Securities Laws

Cards (36)

  • Asset Acquisition
    Form of takeover in which another firm buys all the assets of a firm and gains control through control of the firm's property. If structured property, the acquirer avoid liability for the debts of the acquired business.
  • Blue-Sky Law

    State law regulating sale of securities
  • Blue-Sky Laws

    State laws regulating the sale of securities
  • Comment/Deficiency Letter
    SEC response to registration filing; requires additional information or clarification on proposed offering
  • Consolidation
    A form of merger in which two firms unite and become known by a new name
  • Due Diligence
    Under the Securities Act of 1933, a defense for filing a false registration statement that requires proof that the individuals involved did all they could to uncover the truth and could not have discovered the false statements despite a thorough review of all relevant information
  • Exemption
    Securities and transactions that do not have to be registered with the SEC under the Securities Act of 1933
  • Foreign Corrupt Practices Act (FCPA)

    Federal law prohibiting bribes in foreign countries and requiring the maintenance of internal controls on accounting for firms registered under the Securities Exchange Act of 1934
  • Howey Test
    Created by the U.S. Supreme Court; it defines a security as an investment in a common enterprise that earns profits from the efforts of others
  • Hostile Takeover
    A takeover not favored by the target's management
  • Insider Trading and Securities Fraud Enforcement Act of 1988
    Act increasing the Securities Exchange Act of 1934 penalties for insider trading
  • Insider
    A corporate officer or director or other executive with access to corporate information that is not available to the public
  • Material Misstatement
    A statement of fact that would influence an individual's decision to buy or sell
  • Merger
    Process of combining firms so that one firm becomes a part of the other and only one firm's name is retained
  • Merit Review
    Process at the state level of reviewing securities registrations to determine whether they are good investments
  • Prospectus
    A document describing the nature of securities and the company offering them
  • Proxy Solicitations
    The process of seeking voting rights from shareholders
  • Red-Herring Prospectus
    A prospectus issued before the effective date of a securities registration statement; permissible to release these before the registration statement is effective so long as a disclaimer that it is not an offer to sell securities is noted in red on the prospectus
  • Registration Statement (S-1)

    A filing with the SEC disclosing all the necessary information about a securities offering under the 1933 Securities Act
  • Rule 10b-5
    SEC rule prohibiting fraud in relation to the sale of securities
  • Section 10(b)
    Antifraud provision of the Securities Exchange Act of 1934
  • Section 16
    Section of the Securities Exchange Act of 1934 that regulates sales and purchases of shares by directors, officers, and 10 percent of shareholders
  • Securities Act of 1933
    The federal law governing the initial issuance and sale of securities to the public
  • Securities Exchange Act of 1934
    The federal law governing the secondary sales of securities, the markets, and the firms dealing with securities
  • Securities and Exchange Commission (SEC)
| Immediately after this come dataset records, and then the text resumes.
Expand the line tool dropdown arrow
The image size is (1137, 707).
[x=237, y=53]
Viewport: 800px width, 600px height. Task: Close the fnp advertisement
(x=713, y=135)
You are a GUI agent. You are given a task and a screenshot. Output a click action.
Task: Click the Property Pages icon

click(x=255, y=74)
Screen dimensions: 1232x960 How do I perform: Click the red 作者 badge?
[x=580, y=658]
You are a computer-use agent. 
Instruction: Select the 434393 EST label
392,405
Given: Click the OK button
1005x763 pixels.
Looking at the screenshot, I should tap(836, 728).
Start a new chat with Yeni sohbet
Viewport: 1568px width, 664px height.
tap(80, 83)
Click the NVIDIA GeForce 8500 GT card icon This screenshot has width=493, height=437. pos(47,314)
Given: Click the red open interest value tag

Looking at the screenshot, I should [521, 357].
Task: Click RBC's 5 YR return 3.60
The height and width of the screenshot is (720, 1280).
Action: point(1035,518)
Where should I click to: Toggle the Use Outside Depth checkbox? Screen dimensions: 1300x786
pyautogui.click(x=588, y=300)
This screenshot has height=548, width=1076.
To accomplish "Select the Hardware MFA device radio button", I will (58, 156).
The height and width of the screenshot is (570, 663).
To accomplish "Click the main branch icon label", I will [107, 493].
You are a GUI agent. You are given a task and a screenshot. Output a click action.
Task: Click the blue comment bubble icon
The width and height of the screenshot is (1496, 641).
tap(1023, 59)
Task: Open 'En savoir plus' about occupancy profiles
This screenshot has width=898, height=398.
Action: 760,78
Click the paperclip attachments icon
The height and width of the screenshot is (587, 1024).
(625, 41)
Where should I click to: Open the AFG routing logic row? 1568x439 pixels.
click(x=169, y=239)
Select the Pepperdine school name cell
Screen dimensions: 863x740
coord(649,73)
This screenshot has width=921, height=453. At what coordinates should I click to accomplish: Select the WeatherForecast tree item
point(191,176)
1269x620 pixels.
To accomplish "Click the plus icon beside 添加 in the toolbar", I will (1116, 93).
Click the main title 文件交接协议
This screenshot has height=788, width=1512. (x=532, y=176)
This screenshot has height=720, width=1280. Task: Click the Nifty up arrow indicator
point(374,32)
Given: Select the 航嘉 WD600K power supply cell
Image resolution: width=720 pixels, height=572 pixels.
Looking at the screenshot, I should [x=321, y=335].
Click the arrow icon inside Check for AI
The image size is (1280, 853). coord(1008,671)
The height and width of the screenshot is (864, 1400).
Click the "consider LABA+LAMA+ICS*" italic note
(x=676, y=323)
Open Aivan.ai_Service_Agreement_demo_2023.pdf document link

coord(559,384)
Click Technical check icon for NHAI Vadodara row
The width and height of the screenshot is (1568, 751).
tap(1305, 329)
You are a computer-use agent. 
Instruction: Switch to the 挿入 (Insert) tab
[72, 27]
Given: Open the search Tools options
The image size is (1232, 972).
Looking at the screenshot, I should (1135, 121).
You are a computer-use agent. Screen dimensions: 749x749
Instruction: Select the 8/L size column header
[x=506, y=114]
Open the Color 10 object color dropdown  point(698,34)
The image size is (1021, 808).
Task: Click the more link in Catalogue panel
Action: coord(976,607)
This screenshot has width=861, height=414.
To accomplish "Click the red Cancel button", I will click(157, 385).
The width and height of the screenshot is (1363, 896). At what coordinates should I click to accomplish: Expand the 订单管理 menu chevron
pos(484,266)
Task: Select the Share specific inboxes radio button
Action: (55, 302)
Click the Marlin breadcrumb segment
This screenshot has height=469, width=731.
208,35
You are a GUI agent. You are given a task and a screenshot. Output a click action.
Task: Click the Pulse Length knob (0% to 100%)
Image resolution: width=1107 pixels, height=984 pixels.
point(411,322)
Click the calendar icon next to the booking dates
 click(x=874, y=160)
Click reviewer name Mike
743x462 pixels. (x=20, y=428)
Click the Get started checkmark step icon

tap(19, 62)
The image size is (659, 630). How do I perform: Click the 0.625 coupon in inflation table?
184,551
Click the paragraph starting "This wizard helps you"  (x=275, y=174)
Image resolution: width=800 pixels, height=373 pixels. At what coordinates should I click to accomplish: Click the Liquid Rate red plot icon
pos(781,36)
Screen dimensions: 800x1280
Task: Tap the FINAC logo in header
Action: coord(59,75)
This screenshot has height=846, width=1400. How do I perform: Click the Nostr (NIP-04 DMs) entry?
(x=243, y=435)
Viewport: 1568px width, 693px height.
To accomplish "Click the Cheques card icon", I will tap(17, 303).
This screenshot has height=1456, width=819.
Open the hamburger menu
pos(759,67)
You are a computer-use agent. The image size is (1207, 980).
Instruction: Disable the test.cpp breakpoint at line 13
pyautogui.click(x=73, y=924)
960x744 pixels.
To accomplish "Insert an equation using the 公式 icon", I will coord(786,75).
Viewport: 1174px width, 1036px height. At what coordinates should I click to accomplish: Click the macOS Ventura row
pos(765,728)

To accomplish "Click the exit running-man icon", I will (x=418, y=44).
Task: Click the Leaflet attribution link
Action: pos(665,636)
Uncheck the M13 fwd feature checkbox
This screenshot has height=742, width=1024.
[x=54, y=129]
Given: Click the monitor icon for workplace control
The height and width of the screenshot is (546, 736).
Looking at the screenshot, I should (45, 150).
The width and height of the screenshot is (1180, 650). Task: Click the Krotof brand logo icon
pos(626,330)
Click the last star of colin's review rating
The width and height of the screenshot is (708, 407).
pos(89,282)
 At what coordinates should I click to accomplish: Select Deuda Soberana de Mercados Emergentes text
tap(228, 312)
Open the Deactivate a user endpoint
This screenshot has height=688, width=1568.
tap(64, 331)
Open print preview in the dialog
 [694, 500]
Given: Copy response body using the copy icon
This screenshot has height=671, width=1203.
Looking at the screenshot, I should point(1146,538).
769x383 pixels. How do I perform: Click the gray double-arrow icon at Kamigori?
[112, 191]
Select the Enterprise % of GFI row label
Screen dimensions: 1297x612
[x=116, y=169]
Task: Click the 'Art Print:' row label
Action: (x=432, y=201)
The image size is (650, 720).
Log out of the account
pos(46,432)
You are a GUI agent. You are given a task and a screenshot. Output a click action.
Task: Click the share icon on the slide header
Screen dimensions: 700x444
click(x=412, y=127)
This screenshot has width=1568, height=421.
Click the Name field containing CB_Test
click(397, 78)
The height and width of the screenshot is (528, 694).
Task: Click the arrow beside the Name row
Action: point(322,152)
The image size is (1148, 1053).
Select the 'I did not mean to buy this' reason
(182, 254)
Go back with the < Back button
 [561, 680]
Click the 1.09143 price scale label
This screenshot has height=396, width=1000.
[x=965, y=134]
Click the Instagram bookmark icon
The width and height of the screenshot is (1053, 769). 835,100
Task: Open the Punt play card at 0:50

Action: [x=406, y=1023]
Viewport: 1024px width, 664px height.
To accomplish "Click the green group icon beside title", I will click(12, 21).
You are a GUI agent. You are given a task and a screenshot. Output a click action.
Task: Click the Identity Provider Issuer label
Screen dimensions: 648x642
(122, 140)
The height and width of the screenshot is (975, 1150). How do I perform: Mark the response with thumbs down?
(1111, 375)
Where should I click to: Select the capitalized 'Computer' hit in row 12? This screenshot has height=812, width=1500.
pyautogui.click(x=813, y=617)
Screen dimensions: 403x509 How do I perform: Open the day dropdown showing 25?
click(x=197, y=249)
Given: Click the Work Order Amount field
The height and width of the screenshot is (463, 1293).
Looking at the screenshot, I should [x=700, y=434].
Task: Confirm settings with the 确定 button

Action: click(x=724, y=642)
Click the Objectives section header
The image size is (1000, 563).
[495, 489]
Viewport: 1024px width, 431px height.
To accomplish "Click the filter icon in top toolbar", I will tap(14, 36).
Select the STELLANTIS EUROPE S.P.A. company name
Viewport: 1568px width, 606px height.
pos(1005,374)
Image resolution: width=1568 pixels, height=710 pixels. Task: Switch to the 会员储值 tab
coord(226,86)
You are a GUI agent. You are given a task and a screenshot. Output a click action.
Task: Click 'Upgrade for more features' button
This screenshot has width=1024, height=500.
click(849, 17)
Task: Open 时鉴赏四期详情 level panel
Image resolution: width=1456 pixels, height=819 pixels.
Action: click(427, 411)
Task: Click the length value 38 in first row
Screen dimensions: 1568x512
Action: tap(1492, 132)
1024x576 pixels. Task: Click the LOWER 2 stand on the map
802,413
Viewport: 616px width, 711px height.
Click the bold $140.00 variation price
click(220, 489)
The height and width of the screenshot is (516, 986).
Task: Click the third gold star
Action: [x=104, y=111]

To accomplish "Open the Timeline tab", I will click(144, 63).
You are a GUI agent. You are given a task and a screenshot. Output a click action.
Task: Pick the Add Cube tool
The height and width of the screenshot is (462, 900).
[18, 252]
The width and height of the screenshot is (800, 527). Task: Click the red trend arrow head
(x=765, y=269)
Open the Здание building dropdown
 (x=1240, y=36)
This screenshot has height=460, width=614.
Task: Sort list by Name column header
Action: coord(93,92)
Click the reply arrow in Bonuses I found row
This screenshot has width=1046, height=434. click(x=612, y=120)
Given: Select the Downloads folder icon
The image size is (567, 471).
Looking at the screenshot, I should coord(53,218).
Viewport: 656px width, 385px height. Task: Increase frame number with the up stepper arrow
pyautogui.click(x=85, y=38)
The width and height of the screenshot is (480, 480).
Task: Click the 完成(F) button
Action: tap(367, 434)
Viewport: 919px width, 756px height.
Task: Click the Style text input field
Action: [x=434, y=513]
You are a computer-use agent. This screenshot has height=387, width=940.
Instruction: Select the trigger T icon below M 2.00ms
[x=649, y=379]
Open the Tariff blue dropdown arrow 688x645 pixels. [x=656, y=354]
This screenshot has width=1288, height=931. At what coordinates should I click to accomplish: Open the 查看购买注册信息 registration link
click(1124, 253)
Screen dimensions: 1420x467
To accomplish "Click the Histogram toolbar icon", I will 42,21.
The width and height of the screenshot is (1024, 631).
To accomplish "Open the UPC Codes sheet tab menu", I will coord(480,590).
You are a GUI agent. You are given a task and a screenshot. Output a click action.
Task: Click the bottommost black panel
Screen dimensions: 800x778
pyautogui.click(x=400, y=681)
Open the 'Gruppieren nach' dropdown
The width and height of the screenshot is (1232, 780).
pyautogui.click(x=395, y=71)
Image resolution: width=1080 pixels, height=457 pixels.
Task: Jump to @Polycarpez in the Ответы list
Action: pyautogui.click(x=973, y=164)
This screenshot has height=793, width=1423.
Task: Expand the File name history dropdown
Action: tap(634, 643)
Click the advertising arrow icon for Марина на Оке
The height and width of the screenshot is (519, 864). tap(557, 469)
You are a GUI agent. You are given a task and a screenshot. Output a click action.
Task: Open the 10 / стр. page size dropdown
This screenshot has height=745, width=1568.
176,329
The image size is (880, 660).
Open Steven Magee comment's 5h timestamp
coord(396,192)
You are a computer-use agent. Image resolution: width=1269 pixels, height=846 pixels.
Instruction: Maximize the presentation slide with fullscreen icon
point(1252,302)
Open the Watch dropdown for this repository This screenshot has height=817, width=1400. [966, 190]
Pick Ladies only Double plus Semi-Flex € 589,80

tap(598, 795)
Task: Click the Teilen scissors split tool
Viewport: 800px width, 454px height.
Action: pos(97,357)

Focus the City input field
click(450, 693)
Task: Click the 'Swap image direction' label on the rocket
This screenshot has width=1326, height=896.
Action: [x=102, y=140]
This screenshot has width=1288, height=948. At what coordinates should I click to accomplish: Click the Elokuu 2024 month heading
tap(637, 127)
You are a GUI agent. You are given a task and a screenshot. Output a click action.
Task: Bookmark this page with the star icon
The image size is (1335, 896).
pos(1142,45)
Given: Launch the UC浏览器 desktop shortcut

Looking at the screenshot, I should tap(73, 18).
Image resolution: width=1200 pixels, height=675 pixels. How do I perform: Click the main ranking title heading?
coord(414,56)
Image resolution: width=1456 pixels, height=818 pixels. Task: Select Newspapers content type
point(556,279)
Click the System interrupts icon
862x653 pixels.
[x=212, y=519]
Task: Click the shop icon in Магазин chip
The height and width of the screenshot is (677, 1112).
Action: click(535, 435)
    Federal agency responsible for enforcement of federal securities law
  • Securities
    Investment of money in a common enterprise with profits earned largely from the efforts of others
  • Short-Swing Profits
    Profits made by corporate insiders during a period of less than six months between purchase and sale
  • Takeover
    A takeover of one firm by another firm when the target firm solicits or agrees to the takeover
  • Tender Offer
    Offer to more than 10 percent of the shareholders of a firm for the purchase of their shares; generally part of a takeover effort
  • Tippee
    Party who receives inside information about a corporation or its securities and uses the information to trade securities
  • Tombstone Ad
    Ad run in newspapers announcing an upcoming securities offering; permissible after the registration statement is filed but not yet effective; must indicate it is not an offer for sale
  • Williams Act
    Federal law governing the tender offer process
  • 10-K Form
    Annual report filed with the SEC; required of all 1934 Act firms
  • 10-Q Form
    Quarterly report filed with the SEC; required of all 1934 Act firms
  • 8-K Form
    A filing required by the SEC under the 1934 Securities Act; an 8-K is filed by a registered company within ten days of a significant or material event affecting the company (e.g., a dividend being suspended)
  • "Fair-Disclosure Rule" (Regulation FD)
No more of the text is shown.